Torture Doesn’t Work

A tortured stance on torture – The Boston Globe
The trouble with torture is that a prisoner will say anything he thinks you may want to hear.

This has been demonstrated many times over in studies of torture victims from all over the world. People will do pretty much anything to get the torture to stop.

Just for the sake of argument, let’s say our president and his cadre of advisors are completely immoral and don’t care that torturing people is wrong. Even putting aside the whole moral argument, torture is a dumb thing to do. It doesn’t glean reliable information. You spend too much time and money separating the “true” confessions from the “false” confessions. When you torture their guys, it makes the enemy especially angry and even more likely to do terrible things to your own guys. It makes other people — who otherwise wouldn’t have cared much one way or another — more likely to be supportive of the enemy because they find torture to be so objectionable.

So, you see. Even if it weren’t grossly immoral, torture is just plain stupid.

Yes, yes… Bush keeps saying “We don’t torture!” but get real, people. Bush is a fucking liar.
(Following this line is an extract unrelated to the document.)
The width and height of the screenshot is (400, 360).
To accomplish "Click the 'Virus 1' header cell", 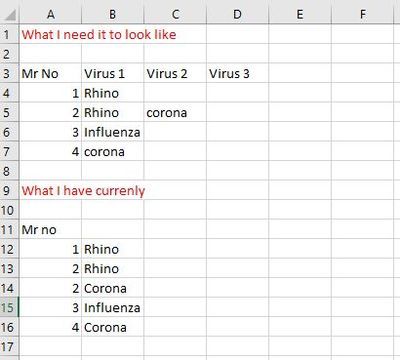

Either that or he’s too damned stupid to understand that waterboarding IS TORTURE.

Stupid and immoral. That’s our Bush. His parents must be so proud.

Well, I’ve gone off on a small tirade — part of the reason I’m not blogging as much lately, too many tirades that all say pretty much the same thing. It’s really worth your while to read the entire Boston Globe editorial I quoted a bit from up top there. H.D.S. Greenway says it all much better than I have.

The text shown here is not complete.